Kai Ryssdal: So what is your apple-farmer gut telling you about all of this tariff news?
Patrick Smith: I think farmers feel like we’re kind of caught in the crosshairs in a fight that we didn’t start and that we don’t want. Unlike most industries, U.S. agriculture is a net exporter to the world. And so, in any trade war, U.S. farmers are disproportionately impacted by retaliatory measures from our trading partners.
Ryssdal: Give me a sense of scale for you. Loftus Ranches grows, you guys grow, produce, whatever the word is, how many pounds, bushels of apples every year?
Smith: So apples are about 25 percent of our farm’s total production, somewhere around — call it 25,000 bins of fresh apples a year. A bin is about 900 to 1,000 pounds of apples.
Ryssdal: That’s a lot of apples, man.
Smith: Yeah, it’s a lot of apples, yes. More than I can eat.
Ryssdal: Do you have a sense of what proportion of them might be going to China? I don’t know how you break it down, but do you have a sense?
Smith: So for the Washington apple industry, China is the fifth-largest export market. Shipments were up 40 percent for the 2016-17 marketing year over the prior year. So it’s been growing rapidly and was viewed as a very important, or is still viewed as a very important export market for the industry.
Ryssdal: So if your apples become more expensive to Chinese consumers, should these tariffs go into effect, and those Chinese consumers decide to stop eating your apples, what are you going to do with all your extra product?

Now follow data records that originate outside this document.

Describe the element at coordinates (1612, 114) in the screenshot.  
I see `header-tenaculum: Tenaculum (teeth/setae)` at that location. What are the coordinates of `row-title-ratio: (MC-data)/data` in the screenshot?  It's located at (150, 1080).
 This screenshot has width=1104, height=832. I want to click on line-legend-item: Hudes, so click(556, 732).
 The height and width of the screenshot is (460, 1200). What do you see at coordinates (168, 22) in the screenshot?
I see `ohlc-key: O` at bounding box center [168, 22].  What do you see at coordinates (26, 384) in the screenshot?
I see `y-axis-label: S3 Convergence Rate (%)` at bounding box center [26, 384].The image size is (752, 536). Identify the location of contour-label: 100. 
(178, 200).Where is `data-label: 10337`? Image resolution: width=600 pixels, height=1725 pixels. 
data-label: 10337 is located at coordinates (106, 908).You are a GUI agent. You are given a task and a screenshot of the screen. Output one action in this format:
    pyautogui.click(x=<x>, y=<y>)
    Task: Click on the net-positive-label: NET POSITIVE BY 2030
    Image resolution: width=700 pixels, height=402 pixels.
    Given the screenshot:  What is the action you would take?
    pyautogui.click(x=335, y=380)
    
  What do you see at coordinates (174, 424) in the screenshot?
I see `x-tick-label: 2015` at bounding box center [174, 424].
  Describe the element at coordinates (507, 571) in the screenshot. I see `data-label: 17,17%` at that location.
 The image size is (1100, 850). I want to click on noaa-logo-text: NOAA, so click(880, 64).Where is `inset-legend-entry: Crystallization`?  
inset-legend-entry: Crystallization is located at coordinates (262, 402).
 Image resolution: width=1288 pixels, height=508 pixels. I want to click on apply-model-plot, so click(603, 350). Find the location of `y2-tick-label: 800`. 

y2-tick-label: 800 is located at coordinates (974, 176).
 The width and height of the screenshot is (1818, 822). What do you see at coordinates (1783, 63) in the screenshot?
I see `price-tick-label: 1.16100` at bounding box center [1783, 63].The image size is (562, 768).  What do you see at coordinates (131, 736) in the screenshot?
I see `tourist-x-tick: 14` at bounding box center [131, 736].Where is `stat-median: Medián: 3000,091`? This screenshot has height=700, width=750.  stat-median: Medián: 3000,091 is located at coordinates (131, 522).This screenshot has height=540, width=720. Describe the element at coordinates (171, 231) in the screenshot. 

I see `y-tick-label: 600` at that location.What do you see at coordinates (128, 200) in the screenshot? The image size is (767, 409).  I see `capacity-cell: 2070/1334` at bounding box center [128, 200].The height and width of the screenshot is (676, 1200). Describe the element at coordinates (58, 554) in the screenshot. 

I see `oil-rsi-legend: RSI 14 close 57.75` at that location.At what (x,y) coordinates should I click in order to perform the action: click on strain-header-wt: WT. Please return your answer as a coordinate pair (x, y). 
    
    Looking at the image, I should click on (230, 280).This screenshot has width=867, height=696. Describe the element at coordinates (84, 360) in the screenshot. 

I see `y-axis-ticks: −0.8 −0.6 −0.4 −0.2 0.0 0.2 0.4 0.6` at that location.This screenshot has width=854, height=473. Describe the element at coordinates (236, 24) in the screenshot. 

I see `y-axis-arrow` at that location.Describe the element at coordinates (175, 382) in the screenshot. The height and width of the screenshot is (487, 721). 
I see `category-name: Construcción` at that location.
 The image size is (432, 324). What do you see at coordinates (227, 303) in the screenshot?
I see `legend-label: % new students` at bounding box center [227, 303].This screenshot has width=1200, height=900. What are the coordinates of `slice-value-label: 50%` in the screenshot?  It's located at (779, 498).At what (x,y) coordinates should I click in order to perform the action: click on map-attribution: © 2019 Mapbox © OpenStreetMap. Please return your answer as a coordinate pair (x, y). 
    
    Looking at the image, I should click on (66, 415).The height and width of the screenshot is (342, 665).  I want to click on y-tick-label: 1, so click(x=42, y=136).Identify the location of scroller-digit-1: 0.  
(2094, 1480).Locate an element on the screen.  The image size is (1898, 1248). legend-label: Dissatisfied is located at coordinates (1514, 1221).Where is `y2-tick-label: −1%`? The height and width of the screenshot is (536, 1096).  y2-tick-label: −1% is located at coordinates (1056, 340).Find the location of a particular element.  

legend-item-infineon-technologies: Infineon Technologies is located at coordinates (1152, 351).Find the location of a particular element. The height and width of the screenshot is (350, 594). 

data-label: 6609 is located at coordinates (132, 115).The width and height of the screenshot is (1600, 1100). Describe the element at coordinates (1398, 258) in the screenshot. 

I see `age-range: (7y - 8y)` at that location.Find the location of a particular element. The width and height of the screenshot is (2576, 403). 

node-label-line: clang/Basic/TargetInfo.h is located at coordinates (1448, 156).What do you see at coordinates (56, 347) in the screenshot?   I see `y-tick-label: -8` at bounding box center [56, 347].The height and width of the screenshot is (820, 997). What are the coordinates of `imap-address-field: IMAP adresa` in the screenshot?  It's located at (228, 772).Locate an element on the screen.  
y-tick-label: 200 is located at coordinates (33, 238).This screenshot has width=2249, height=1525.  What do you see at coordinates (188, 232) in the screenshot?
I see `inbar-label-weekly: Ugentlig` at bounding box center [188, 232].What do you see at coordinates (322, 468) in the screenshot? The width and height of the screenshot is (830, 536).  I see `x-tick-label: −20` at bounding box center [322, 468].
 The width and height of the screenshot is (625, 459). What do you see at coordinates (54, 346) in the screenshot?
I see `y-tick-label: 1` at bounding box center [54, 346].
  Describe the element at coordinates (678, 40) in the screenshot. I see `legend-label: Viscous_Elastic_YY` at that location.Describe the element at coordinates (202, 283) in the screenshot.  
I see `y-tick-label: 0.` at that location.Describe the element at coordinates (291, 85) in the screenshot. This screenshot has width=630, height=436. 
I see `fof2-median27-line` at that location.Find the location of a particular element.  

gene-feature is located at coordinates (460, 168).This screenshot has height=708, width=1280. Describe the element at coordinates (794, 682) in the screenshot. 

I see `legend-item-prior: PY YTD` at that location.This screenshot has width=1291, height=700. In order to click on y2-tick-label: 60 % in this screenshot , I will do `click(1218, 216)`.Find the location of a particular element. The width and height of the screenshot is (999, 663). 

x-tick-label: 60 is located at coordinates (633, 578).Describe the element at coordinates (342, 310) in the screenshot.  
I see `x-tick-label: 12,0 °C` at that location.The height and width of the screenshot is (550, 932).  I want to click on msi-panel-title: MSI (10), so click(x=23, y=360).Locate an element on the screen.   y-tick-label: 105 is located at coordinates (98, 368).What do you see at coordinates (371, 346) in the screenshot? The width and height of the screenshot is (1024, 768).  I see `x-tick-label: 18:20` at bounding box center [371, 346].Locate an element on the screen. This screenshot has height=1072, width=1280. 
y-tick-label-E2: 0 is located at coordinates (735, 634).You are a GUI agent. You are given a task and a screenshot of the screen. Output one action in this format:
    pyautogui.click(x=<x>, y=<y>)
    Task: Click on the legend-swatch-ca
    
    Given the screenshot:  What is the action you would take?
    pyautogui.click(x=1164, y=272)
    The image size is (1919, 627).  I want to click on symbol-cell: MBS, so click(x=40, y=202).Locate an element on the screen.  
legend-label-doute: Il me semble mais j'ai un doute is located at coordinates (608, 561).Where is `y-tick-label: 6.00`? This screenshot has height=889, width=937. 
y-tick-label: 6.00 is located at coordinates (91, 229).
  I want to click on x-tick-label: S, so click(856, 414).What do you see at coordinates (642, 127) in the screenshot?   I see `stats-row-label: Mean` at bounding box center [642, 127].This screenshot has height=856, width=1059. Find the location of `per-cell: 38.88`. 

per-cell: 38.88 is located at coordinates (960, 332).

Smith: That’s the thing is that the tariffs don’t reduce the production of our orchards, and so we’re going to have to find another market for that fruit. So, you know, that disproportionately then hurts the farmer. That’s going to come back to the growers in the form of lower prices for our fruit.
Ryssdal: Right. Let me ask you a couple of big-picture trade questions — bigger-picture trade questions, I guess, and then I’ll let you go. Trans-Pacific Partnership and NAFTA. Both of those are export-oriented trade deals that the Trump administration has either pulled out of or has put left hanging in the balance. How are you feeling about all that?
Smith: Very nervous about all that as well. NAFTA has been a huge benefit to American farmers. Prior to NAFTA, Mexico had a 20 percent tariff on U.S. apples, post-NAFTA now, however, many years later, Mexico’s our No. 1 export market for U.S.-grown apples and Canada is No. 2. So whatever happens with the NAFTA renegotiations, if it hurts the competitiveness of our products in those markets, you know, that’s just going to kind of compound what’s happening with China. It not only hurts us as farmers, it hurts the consumers in those countries.
Ryssdal: Patrick Smith with his family runs Loftus Ranches up in Yakima, Washington. They grow apples. And also, the day I was there, we went hops picking. Actually, the crop had just come in, right, Patrick, that was the deal?
Smith: Yeah, that’s right. And hops are another big export industry for this area, and so we haven’t been caught up in that yet on the hops side and hopefully it stays that way.